## Excerpt to read
-------
Though at times as we get into the season it might be a little difficult to identify a WCH to counterpart our Spurs MOTM each week, this particular decision was a breeze to make. That is because against Cardiff City, once again, Mousa Dembele produced a performance as influential as it was understated, to the point where some elements of the Twittersphere actually ended up coming down quite (unnecessarily) hard on the Belgian even after the favourable result was secured.
Though his midfield partner Paulinho will be taking away the accolades for the game his superbly-taken backheeled winner (as well as another generally sound all-round performance leading up to it), Dembele demonstrated a superior work rate against Cardiff, taking touches all over the pitch and more frequently in deeper areas than the Brazilian in order to help Tottenham build from the back. He recycled possession excellently with 92% of his passes completed succesfully, made three interceptions, and completed an excellent (though by his own standards fairly ordinary) five dribbles, all of which collectively speaks to a grafting box-to-box performance.
Furthermore, the key for me this week was that Dembele racked up these stats whilst fulfilling a role that buttressed the team's wider performance very well- at once unflashy and pivotal. In my eyes, what we're finally starting to see from him is an arguably necessary evolution from primary creator, a role which he played last season but has seemingly now lost to Christian Eriksen, into a deeper-sitting, thoroughly modern pivot player who is prepared primarily to carry the water for his teammates with consistent tackling and responsible passing but will also infrequently step up and drive forward into attack when need be.
-------
## Stated goal 1
Based on the passage on Mousa Dembele, say whether each statement agrees with it, answering yes or no and quoting the words that decide it: (a) Dembele completed 92% of his passes against Cardiff; (b) Paulinho scored the winner with a header; (c) Dembele made five interceptions.
The passage and the rows below it come from different sources.

## Stored rows
-------
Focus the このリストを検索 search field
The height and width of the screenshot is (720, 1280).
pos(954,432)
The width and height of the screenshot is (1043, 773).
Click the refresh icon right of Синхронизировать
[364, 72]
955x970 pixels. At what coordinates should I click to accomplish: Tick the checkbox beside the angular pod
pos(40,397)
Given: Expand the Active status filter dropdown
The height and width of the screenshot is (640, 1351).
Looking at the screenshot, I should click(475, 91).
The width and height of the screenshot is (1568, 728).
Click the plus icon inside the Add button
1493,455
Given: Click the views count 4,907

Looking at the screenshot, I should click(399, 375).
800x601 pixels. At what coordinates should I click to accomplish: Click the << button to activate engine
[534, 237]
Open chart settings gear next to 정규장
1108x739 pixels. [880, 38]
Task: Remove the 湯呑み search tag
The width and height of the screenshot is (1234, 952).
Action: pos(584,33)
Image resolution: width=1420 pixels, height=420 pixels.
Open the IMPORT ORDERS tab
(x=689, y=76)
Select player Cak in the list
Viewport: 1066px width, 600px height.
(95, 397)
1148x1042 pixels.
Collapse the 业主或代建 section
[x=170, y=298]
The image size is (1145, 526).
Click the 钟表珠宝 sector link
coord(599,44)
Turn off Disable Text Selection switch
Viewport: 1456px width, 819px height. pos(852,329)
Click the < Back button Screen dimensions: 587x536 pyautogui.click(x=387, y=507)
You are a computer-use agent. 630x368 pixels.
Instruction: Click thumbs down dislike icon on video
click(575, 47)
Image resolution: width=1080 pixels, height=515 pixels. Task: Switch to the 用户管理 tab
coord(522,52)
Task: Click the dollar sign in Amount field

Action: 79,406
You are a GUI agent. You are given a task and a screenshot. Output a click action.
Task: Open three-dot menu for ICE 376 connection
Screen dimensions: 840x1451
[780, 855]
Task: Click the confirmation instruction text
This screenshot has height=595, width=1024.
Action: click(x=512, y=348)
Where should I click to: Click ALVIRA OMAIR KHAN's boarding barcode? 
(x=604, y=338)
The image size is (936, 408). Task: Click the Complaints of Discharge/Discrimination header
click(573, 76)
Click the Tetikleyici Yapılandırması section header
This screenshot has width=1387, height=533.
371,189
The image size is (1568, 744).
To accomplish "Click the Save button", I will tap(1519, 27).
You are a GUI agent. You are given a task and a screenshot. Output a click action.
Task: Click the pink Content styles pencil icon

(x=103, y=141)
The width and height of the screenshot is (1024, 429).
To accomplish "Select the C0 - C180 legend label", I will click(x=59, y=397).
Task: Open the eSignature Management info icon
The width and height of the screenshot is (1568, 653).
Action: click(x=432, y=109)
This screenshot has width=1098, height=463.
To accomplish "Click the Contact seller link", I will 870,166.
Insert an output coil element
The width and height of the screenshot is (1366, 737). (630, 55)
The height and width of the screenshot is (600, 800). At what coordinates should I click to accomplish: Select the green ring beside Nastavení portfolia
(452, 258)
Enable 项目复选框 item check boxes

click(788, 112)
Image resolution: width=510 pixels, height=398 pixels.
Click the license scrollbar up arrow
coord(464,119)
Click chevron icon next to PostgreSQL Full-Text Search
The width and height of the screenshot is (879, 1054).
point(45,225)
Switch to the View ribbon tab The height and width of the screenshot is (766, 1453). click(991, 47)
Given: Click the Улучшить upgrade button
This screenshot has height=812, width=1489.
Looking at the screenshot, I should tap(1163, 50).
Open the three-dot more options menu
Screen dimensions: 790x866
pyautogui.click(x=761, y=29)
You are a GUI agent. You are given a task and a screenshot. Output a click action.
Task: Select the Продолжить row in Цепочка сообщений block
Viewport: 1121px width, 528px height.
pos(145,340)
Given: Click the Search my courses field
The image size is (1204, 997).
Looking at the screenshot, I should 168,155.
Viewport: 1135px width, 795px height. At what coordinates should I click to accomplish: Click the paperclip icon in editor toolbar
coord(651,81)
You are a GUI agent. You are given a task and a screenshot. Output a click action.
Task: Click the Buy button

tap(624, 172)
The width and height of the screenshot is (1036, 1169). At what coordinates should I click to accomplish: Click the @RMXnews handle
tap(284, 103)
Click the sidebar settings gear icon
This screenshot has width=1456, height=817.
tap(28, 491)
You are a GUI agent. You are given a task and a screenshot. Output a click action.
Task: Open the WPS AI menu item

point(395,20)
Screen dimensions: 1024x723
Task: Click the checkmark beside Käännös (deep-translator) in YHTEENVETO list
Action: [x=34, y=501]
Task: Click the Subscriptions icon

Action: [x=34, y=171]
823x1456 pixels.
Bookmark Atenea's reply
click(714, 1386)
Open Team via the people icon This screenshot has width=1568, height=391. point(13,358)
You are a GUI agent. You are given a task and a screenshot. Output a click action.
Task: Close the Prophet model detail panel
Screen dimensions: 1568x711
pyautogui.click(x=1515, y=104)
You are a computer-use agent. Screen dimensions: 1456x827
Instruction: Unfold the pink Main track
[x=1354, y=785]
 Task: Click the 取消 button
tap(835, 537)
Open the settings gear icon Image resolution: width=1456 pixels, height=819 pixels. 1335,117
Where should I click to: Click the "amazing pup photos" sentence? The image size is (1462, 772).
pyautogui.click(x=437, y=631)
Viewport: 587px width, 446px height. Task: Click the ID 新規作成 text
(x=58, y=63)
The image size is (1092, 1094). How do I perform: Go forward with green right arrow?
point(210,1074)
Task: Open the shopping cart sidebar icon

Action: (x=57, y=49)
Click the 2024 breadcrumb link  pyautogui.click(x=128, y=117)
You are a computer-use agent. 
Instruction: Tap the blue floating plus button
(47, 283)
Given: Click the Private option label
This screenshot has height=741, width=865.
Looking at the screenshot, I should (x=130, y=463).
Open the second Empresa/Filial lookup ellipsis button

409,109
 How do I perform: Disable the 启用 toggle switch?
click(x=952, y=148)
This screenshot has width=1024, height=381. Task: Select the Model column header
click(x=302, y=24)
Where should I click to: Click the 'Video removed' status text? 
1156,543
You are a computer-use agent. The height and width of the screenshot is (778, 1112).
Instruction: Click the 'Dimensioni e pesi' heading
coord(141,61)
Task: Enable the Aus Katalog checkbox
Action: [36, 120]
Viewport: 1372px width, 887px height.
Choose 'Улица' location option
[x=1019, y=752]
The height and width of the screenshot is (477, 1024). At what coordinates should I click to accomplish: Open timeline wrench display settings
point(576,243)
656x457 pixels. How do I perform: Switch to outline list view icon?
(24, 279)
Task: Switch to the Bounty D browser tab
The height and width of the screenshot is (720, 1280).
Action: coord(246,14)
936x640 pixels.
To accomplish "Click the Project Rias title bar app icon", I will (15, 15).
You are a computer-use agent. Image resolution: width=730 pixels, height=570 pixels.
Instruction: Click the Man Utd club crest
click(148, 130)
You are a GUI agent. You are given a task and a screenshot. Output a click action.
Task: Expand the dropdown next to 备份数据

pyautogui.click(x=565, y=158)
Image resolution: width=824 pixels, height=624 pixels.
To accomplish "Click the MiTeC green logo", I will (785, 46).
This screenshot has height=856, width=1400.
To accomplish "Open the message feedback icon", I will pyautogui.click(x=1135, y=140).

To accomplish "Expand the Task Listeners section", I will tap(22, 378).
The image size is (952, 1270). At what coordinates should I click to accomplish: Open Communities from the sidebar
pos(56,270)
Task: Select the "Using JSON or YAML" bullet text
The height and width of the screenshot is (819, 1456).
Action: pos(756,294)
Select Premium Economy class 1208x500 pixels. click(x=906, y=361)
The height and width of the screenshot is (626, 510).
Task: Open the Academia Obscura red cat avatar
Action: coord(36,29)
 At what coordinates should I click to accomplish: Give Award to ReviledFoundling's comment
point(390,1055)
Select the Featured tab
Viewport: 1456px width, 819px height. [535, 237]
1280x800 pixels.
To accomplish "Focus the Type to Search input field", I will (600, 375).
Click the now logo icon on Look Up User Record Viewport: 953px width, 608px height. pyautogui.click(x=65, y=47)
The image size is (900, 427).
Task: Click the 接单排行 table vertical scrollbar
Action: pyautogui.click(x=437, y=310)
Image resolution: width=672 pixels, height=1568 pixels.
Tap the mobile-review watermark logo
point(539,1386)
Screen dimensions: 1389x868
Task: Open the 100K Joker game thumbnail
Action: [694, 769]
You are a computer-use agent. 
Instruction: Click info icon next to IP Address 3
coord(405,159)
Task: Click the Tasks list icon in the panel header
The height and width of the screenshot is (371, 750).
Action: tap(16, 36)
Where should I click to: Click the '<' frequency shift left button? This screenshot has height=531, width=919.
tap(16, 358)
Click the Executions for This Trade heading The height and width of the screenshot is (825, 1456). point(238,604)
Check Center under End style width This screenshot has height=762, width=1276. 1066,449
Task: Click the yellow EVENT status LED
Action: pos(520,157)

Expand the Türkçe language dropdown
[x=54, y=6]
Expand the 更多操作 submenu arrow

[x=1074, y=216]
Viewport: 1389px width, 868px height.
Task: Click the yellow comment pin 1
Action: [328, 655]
-------
## Stated goal 2
Write out the rows exactly, from the first row through the line that contains "Action: 79,406", including both ends.

## Result 1
(a) Yes: "92% of his passes completed"
(b) No: "his superbly-taken backheeled winner"
(c) No: "made three interceptions"

## Result 2
Focus the このリストを検索 search field
The height and width of the screenshot is (720, 1280).
pos(954,432)
The width and height of the screenshot is (1043, 773).
Click the refresh icon right of Синхронизировать
[364, 72]
955x970 pixels. At what coordinates should I click to accomplish: Tick the checkbox beside the angular pod
pos(40,397)
Given: Expand the Active status filter dropdown
The height and width of the screenshot is (640, 1351).
Looking at the screenshot, I should click(475, 91).
The width and height of the screenshot is (1568, 728).
Click the plus icon inside the Add button
1493,455
Given: Click the views count 4,907

Looking at the screenshot, I should click(399, 375).
800x601 pixels. At what coordinates should I click to accomplish: Click the << button to activate engine
[534, 237]
Open chart settings gear next to 정규장
1108x739 pixels. [880, 38]
Task: Remove the 湯呑み search tag
The width and height of the screenshot is (1234, 952).
Action: pos(584,33)
Image resolution: width=1420 pixels, height=420 pixels.
Open the IMPORT ORDERS tab
(x=689, y=76)
Select player Cak in the list
Viewport: 1066px width, 600px height.
(95, 397)
1148x1042 pixels.
Collapse the 业主或代建 section
[x=170, y=298]
The image size is (1145, 526).
Click the 钟表珠宝 sector link
coord(599,44)
Turn off Disable Text Selection switch
Viewport: 1456px width, 819px height. pos(852,329)
Click the < Back button Screen dimensions: 587x536 pyautogui.click(x=387, y=507)
You are a computer-use agent. 630x368 pixels.
Instruction: Click thumbs down dislike icon on video
click(575, 47)
Image resolution: width=1080 pixels, height=515 pixels. Task: Switch to the 用户管理 tab
coord(522,52)
Task: Click the dollar sign in Amount field

Action: 79,406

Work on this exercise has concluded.